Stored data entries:
☆ ☆ ☆ ☆
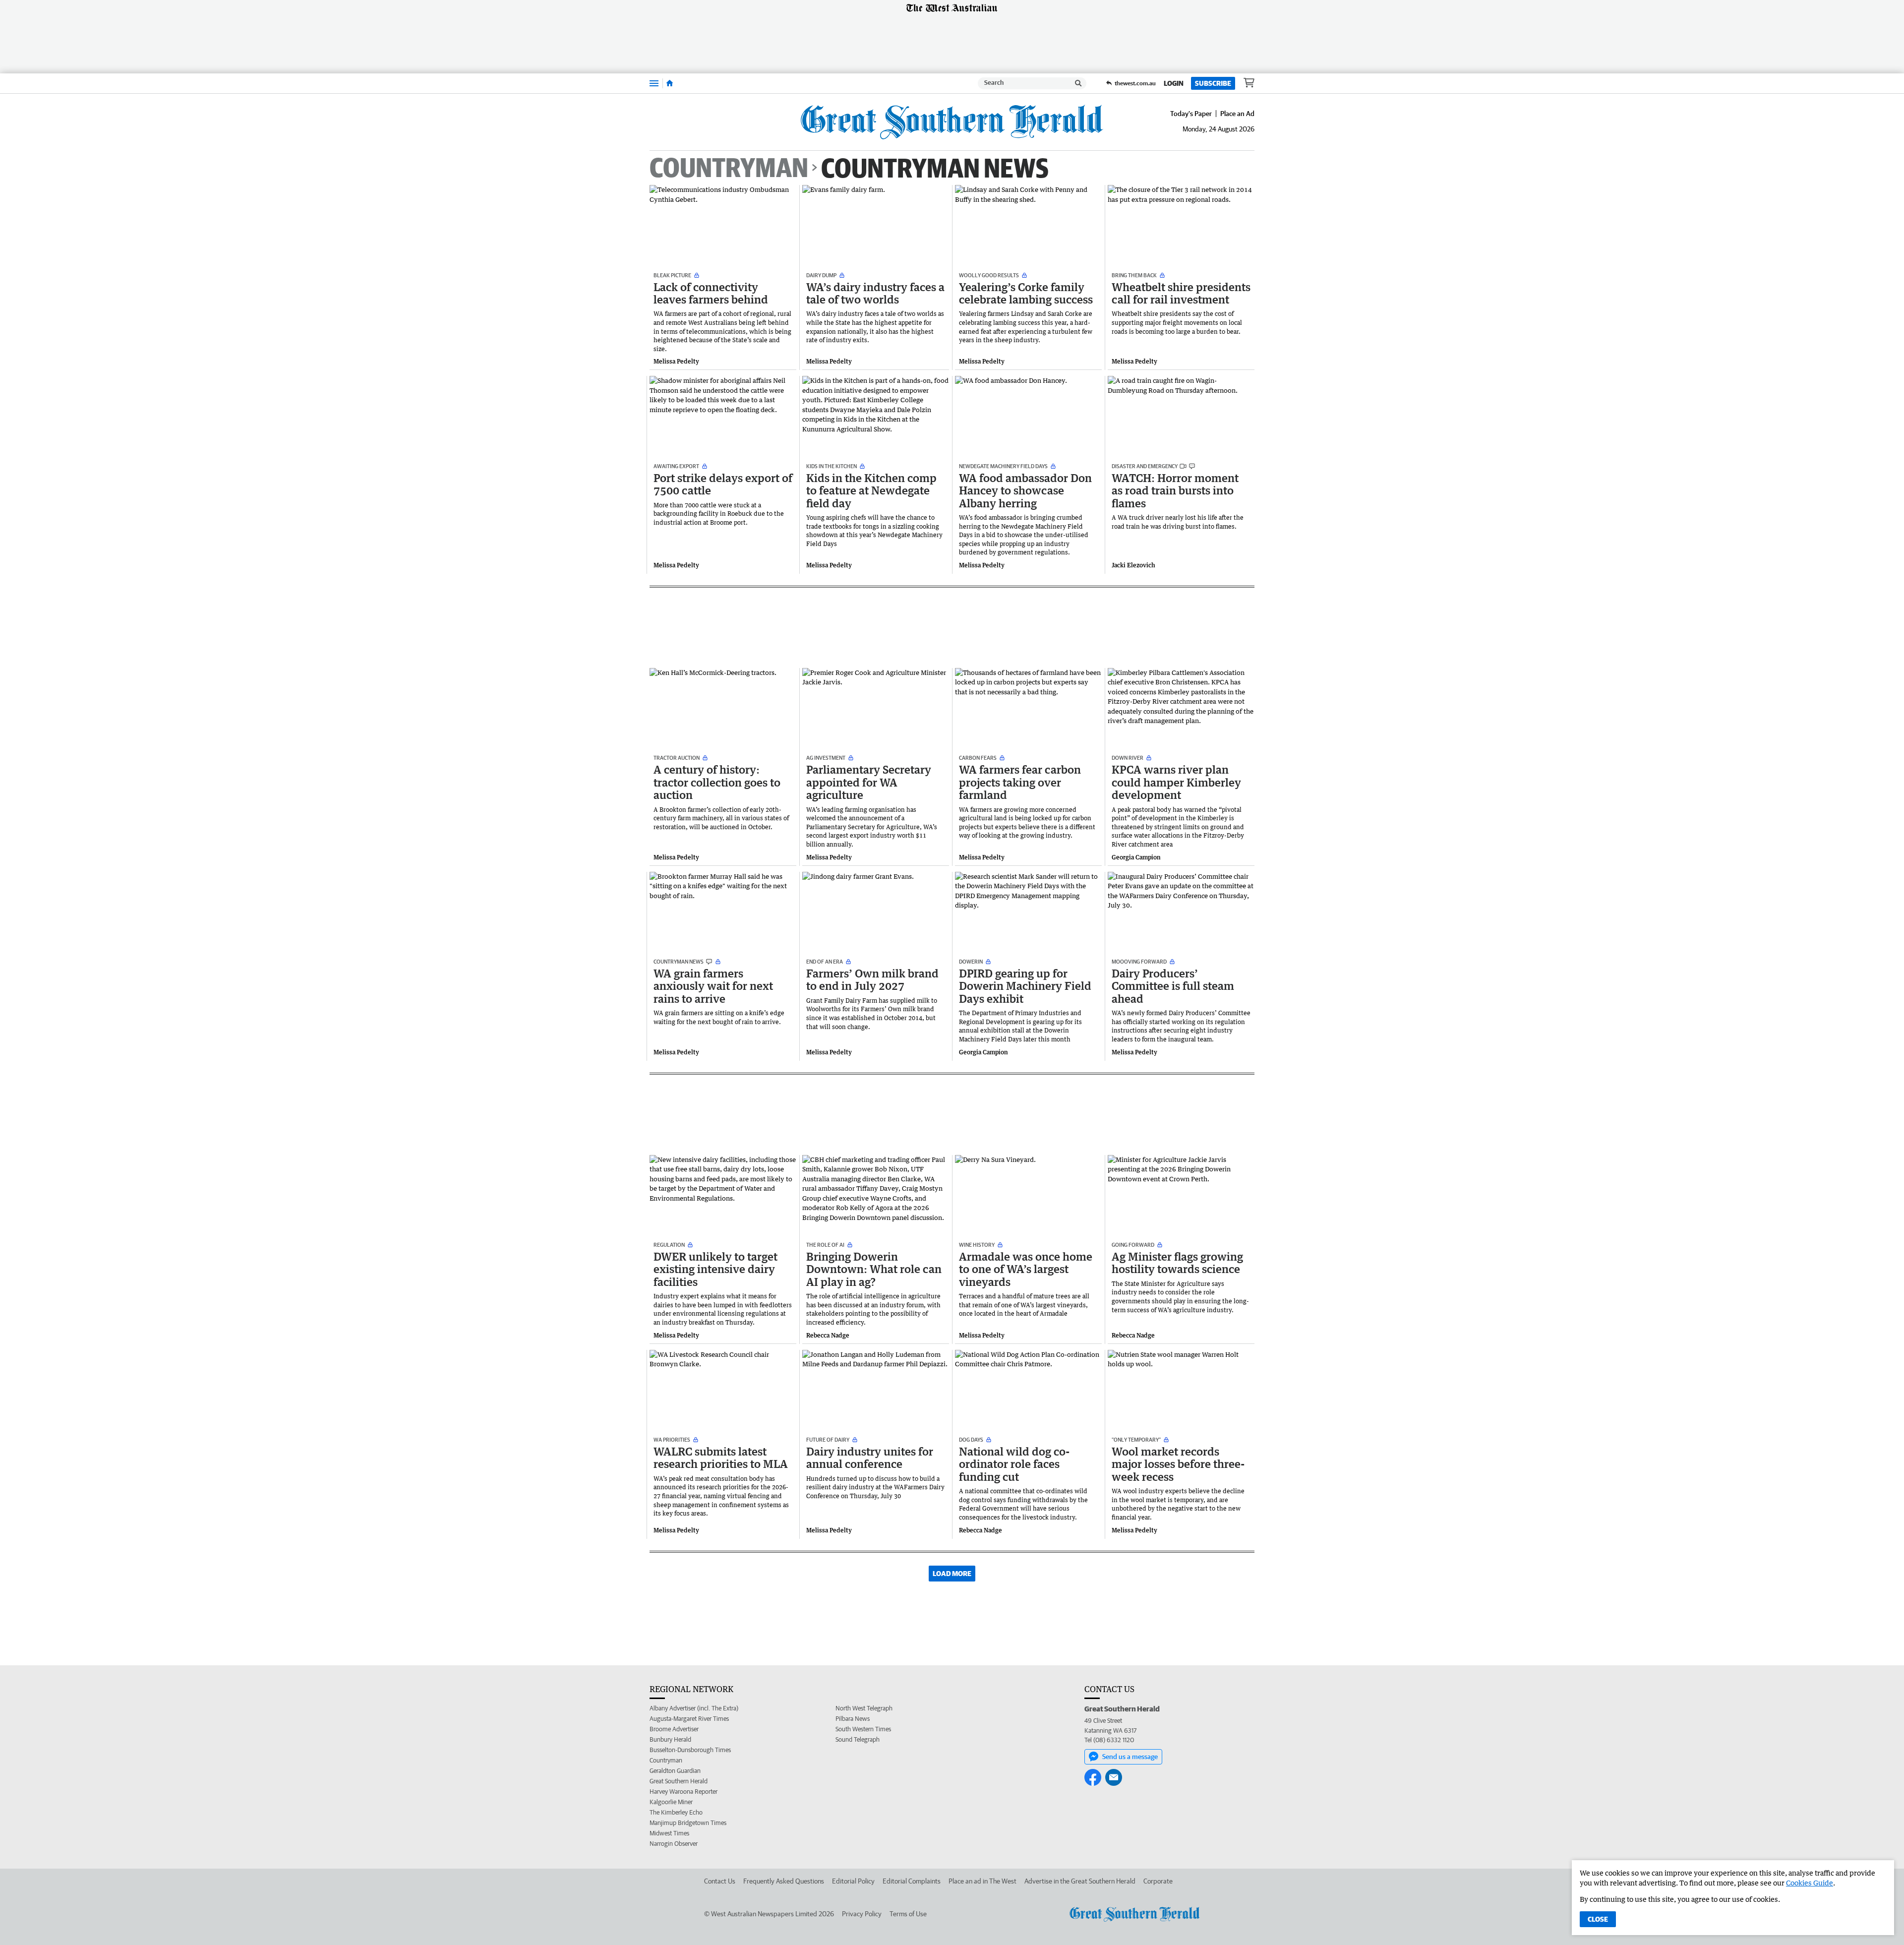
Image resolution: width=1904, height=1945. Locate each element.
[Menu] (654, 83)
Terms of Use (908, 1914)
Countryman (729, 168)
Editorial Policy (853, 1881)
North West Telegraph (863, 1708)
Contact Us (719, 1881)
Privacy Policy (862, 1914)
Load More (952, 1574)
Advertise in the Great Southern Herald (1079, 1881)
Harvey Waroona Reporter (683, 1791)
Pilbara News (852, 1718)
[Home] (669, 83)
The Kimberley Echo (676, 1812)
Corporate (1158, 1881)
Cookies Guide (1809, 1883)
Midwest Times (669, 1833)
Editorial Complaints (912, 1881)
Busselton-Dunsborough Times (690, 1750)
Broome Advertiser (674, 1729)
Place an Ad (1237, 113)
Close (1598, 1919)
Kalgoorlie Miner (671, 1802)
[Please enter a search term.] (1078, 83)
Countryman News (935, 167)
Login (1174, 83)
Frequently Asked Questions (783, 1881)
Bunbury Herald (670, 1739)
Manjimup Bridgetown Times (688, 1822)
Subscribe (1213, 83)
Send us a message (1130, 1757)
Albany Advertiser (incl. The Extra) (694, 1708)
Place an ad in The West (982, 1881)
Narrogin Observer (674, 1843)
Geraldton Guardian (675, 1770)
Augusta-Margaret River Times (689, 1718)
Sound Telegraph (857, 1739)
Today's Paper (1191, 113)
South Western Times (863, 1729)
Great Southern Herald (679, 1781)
☆ ☆ ☆ ☆
## Task details
Your output should be an exact copy of every line from the one containing "Countryman News (935, 167)" through the end of the records.

## Your response
Countryman News (935, 167)
Login (1174, 83)
Frequently Asked Questions (783, 1881)
Bunbury Herald (670, 1739)
Manjimup Bridgetown Times (688, 1822)
Subscribe (1213, 83)
Send us a message (1130, 1757)
Albany Advertiser (incl. The Extra) (694, 1708)
Place an ad in The West (982, 1881)
Narrogin Observer (674, 1843)
Geraldton Guardian (675, 1770)
Augusta-Margaret River Times (689, 1718)
Sound Telegraph (857, 1739)
Today's Paper (1191, 113)
South Western Times (863, 1729)
Great Southern Herald (679, 1781)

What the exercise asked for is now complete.